Juan A Martinez, 1987

The use of the human figure in art as a means of visual discourse on humanity is one of the most persistent tendencies in western art, even though it has had its ups and downs in the twentieth century. In the 1980s the strong return of figurative painting has renewed attention to the potential of the human figure in art. It is roughly in this context that l see the work of Arturo Rodríguez. Since his emergence as an artist a decade ago, Arturo has been partial to drawing, collage, and painting the human form with an interest in the exploration of the psyche.

In his early works from about 1978 to 1980, such as The Prisoner and the Debris series, human characters are torn apart, apparently brutalized by their own emotional discharges and social pressures. The slashing marks of the pen or brush, distorted bodies and fragmented compositions reflect a violent and volatile humanity. These paintings and collages share many formal and conceptual elements with the 1930's surrealism of Dali as well as the later expressionism of Bacon.

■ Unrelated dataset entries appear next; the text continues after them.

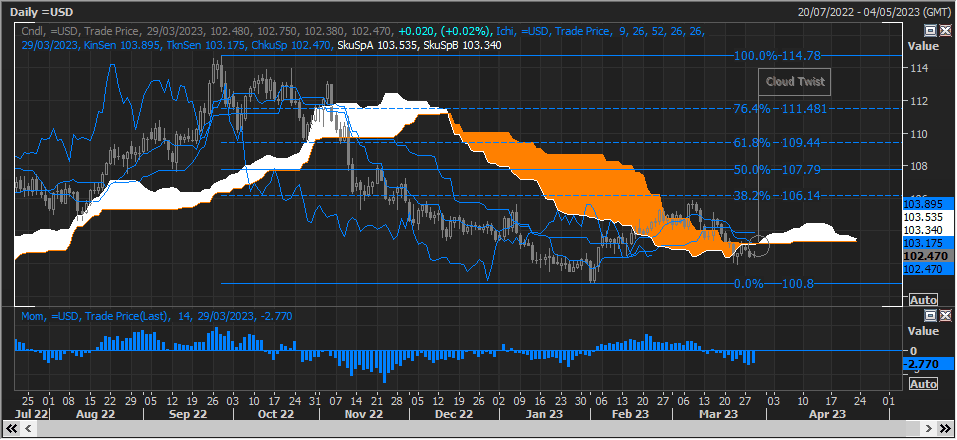Viewport: 957px width, 440px height.
Task: Toggle Auto scaling on price axis
Action: click(x=923, y=300)
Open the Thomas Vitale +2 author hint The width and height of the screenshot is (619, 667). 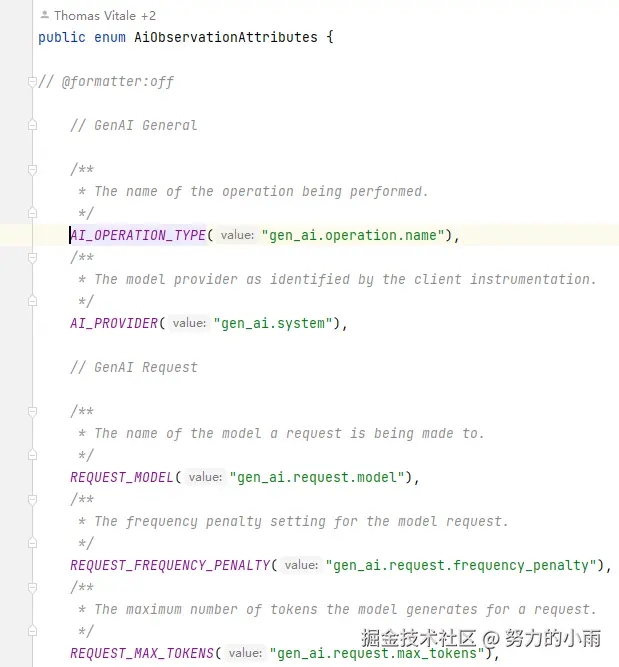tap(104, 16)
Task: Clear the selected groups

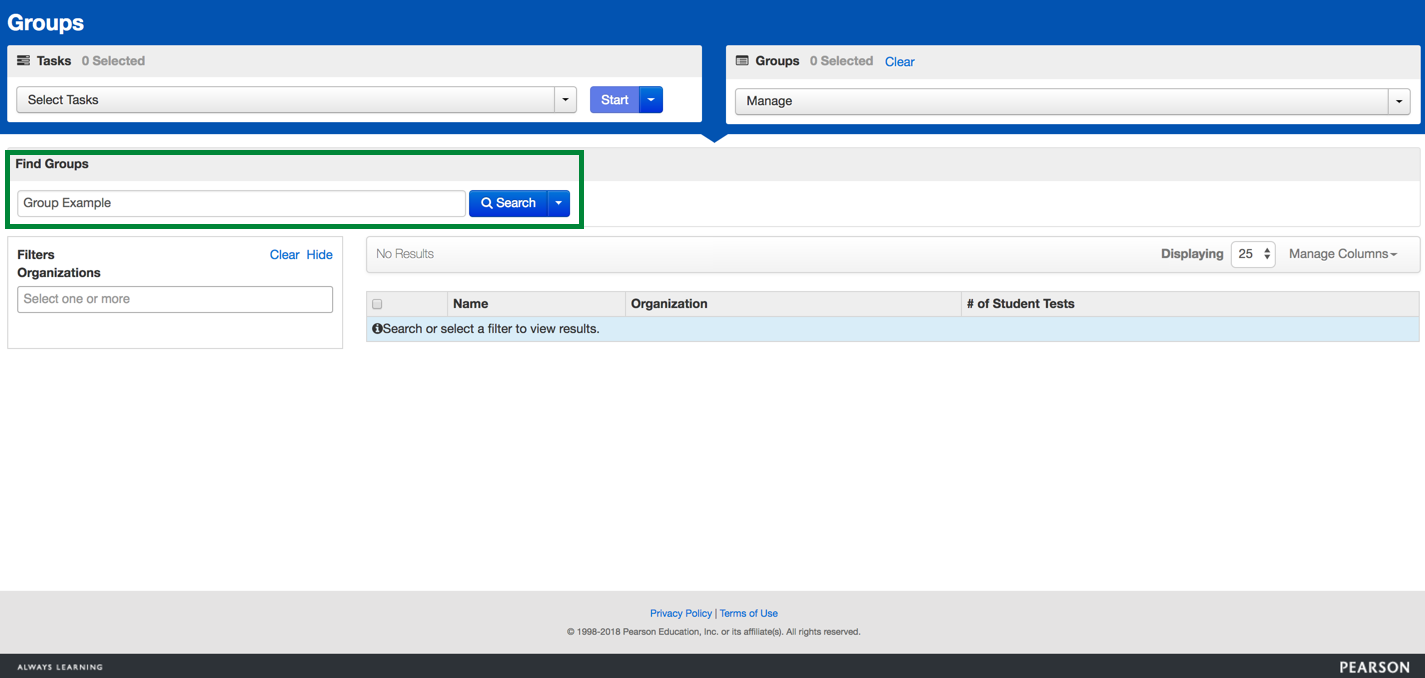Action: 899,62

The images of disintegrated body-consciousness gave way around 1982 to a more introspective, but equally disturbing presentation of the human condition. In oils like Survivors and those of the Madhouse series, the human figure is rendered in a more painterly, descriptive and personal style. The characters' empty expressions, tentative gestures, blurred and displaced body parts express mental disorder as oppose to physical brutality. Rodriguez' view of the world and humanity's place in it went from torture chamber to madhouse. The artistic relatives of the characters in these paintings are the alienated figures of Beckmann's later works, the madmen of Gericault, and Goya's brutes; their human counterparts are to be found not only in mental wards but in the streets of his neighborhood.

About 1985 Arturo's paintings underwent a change in style and content. They acquired a more descriptive drawing, richer palette, and a more normative view of humanity. In works like The Gathering 1986 and The Burden of Memory 1987, characters of all ages carry on improbable actions hardly acknowledging each others presence. These figures take on the role of Everyman, and their environment, which is usually the interior of a house or patio, acts as a stage. This view of the world and humanity as "Theatrum Mundi" still has its edge: Life is a theater of the absurd. In these works direct observation of nature increases and artistic influences are more diffuse; nevertheless they seem to pay homage to the Venetian school of painting in the brushwork, depth of color, and composition.

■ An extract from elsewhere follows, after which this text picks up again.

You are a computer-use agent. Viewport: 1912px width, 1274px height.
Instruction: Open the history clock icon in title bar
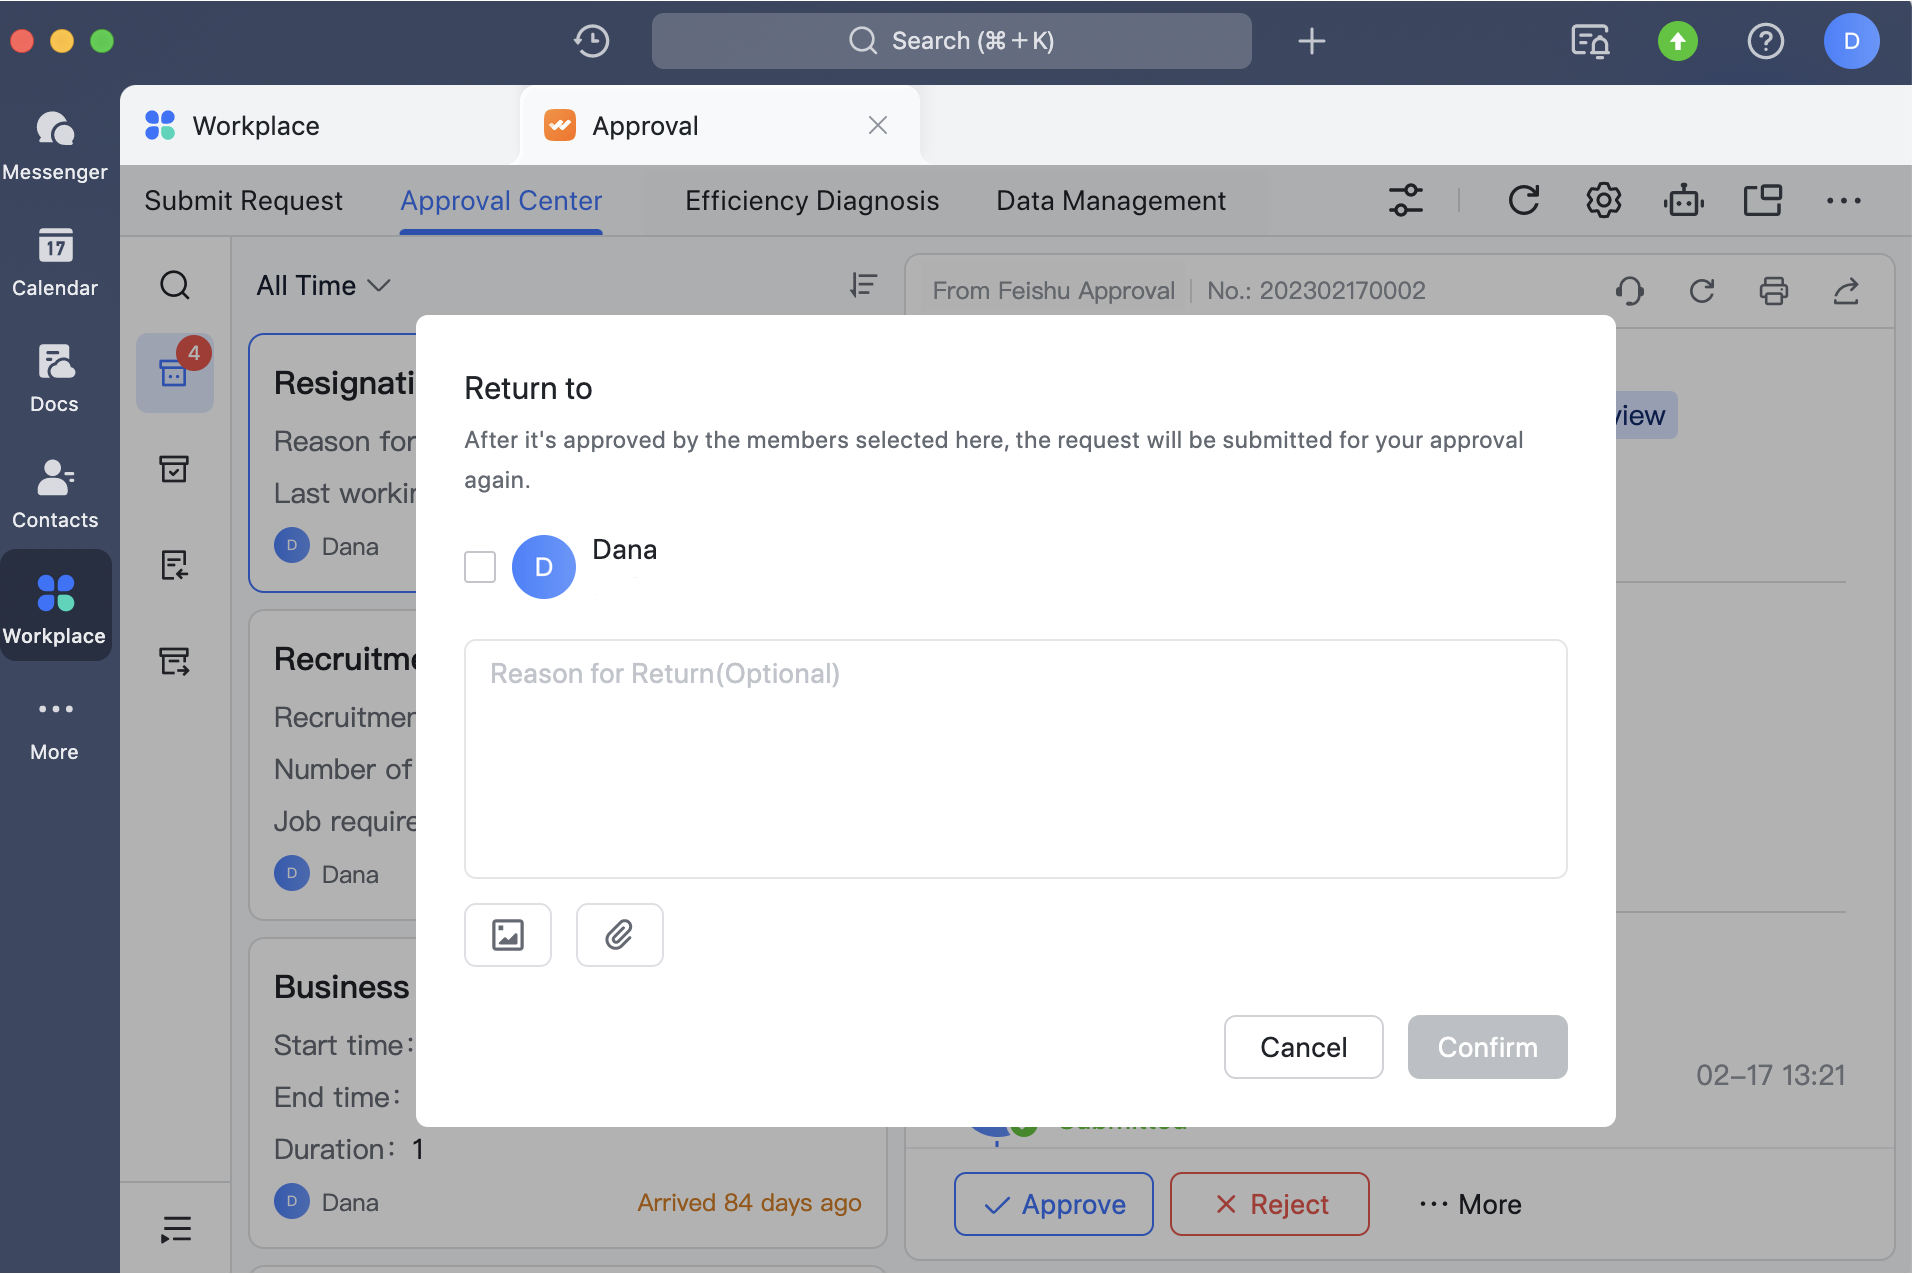[x=592, y=41]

These three phases are only the highlights of an incipient, yet very productive artistic career. Rodriguez has focused on the human figure to establish a dialogue with the art of the past and to comment on the present human condition, particularly its propensity for irrationality. From the early visual screams to the more recent whispers about an out-of-joint humanity, change and growth have been key elements in his work. In fact, his recent works (1987) are already moving in a new direction towards lyrical fantasy. As usual, the latest paintings emerge naturally out of the previous works, reflect human concerns (apparently of a more autobiographical nature) and open fresh possibilities for a promising future.